__Problem to work on__
Give the records below again, word for word. No pictures belong in the copy.

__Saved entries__
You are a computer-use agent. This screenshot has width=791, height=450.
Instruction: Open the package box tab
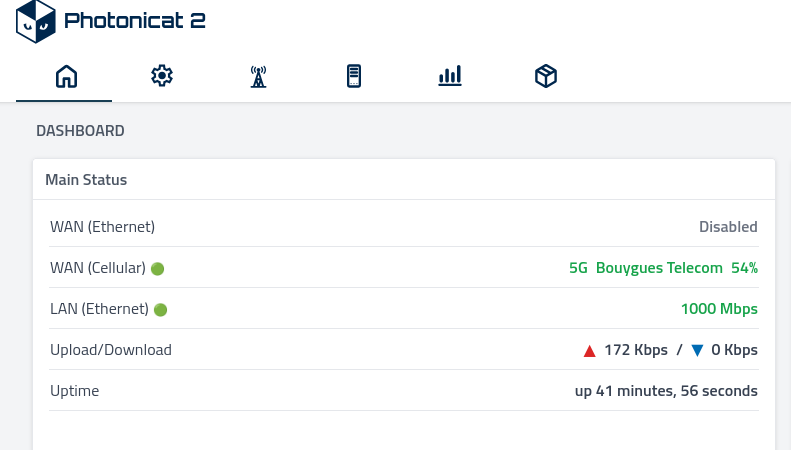[x=545, y=76]
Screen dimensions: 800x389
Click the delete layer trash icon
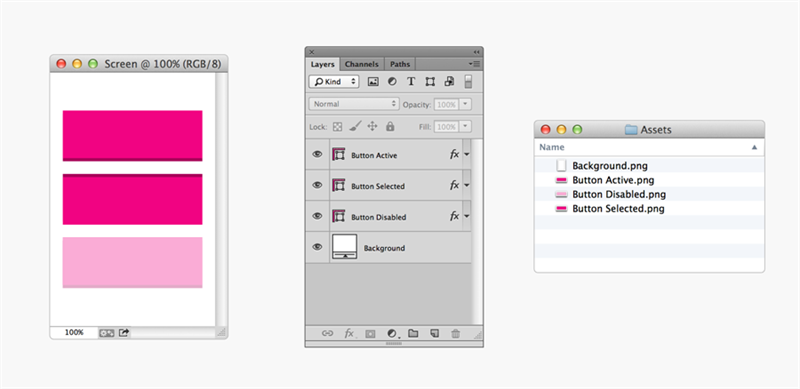[456, 333]
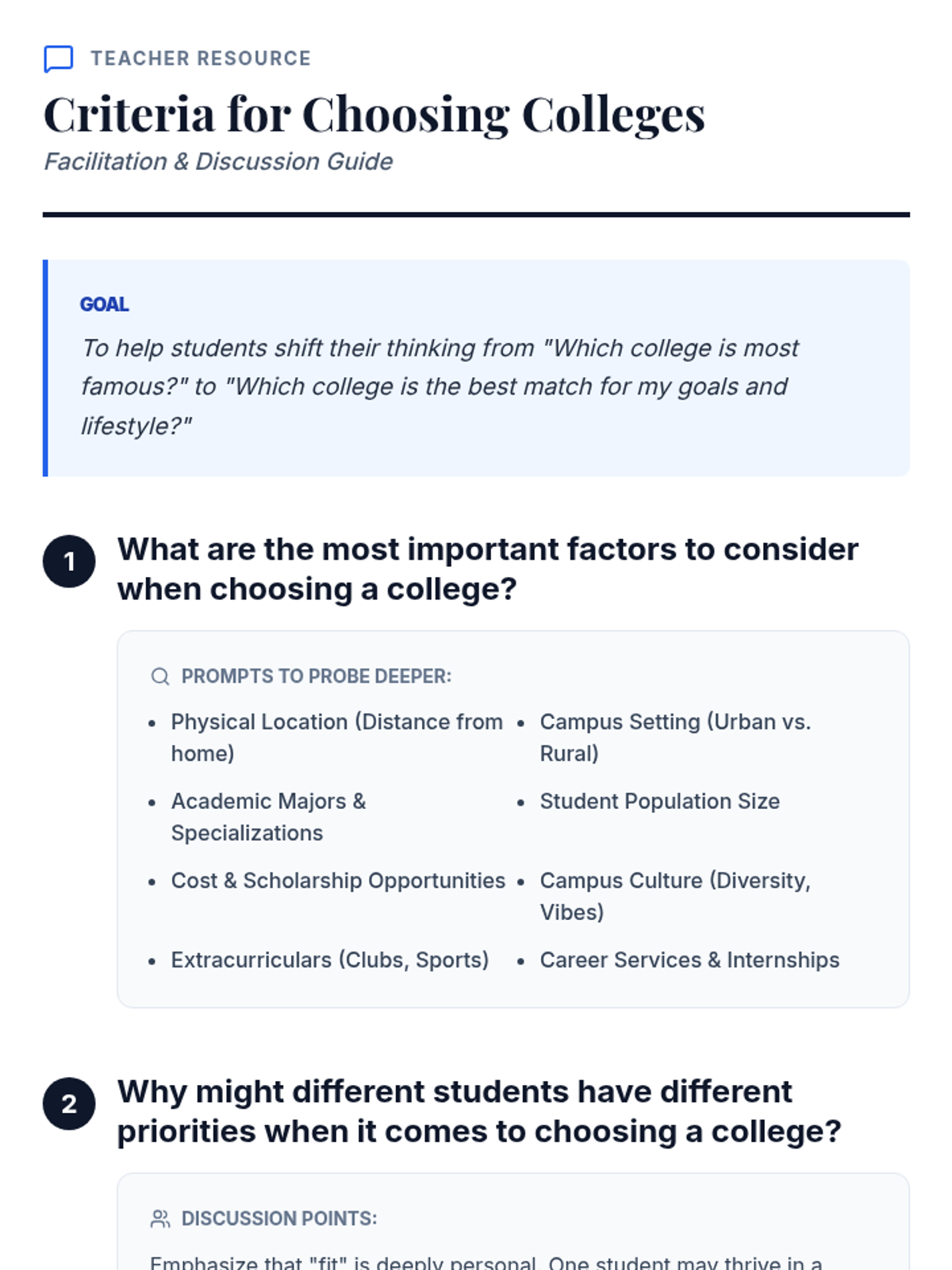Select the Campus Setting (Urban vs. Rural) item

pyautogui.click(x=674, y=737)
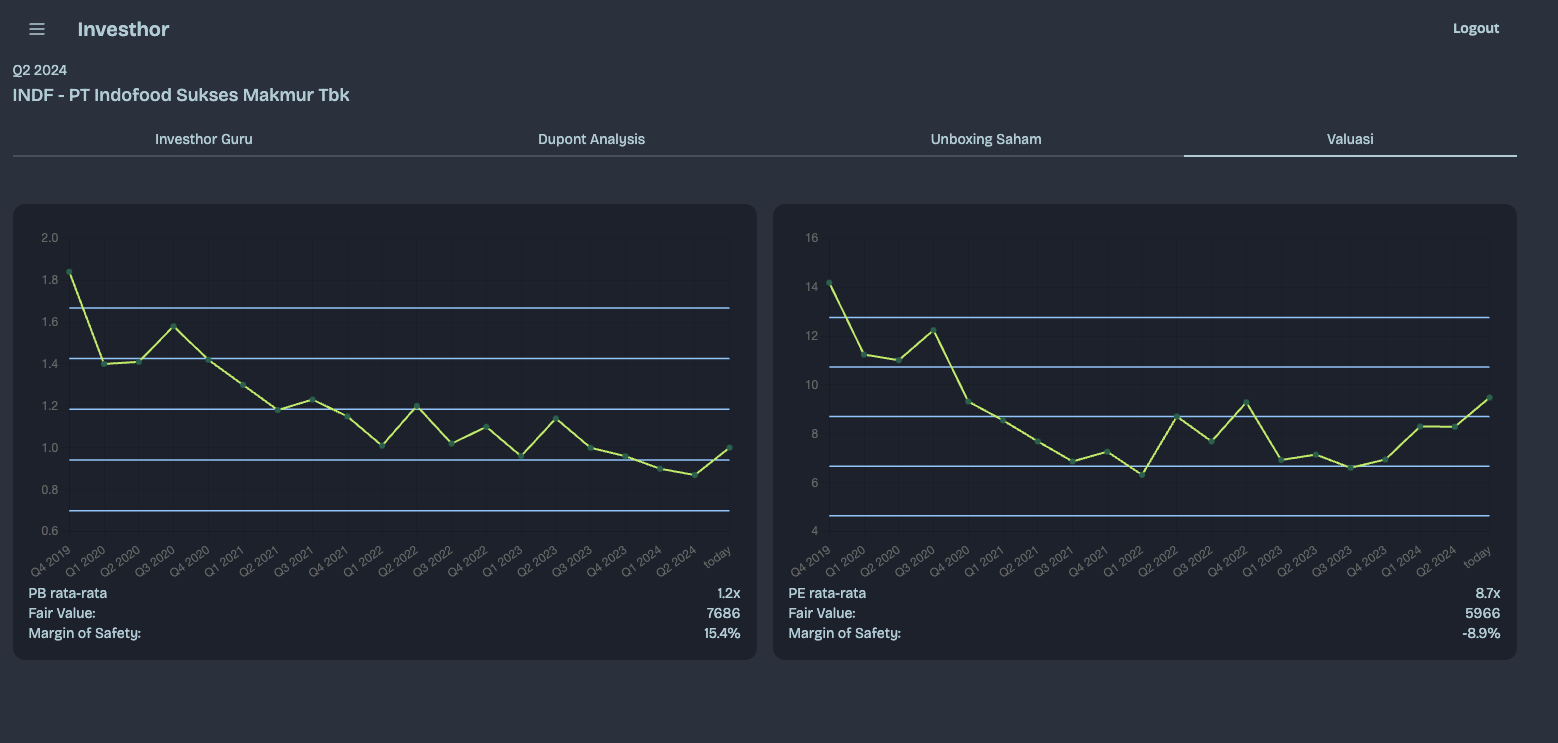Click the Q3 2020 peak on PB chart
The image size is (1558, 743).
click(x=173, y=326)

__Answer to this problem__
You are a computer-use agent. This screenshot has width=791, height=450.
Instruction: Open the package box tab
[x=545, y=76]
Screen dimensions: 800x389
Click the delete layer trash icon
[456, 333]
Select the Campus Setting (Urban vs. Rural) item

pyautogui.click(x=674, y=737)
Click the Q3 2020 peak on PB chart
The image size is (1558, 743).
click(x=173, y=326)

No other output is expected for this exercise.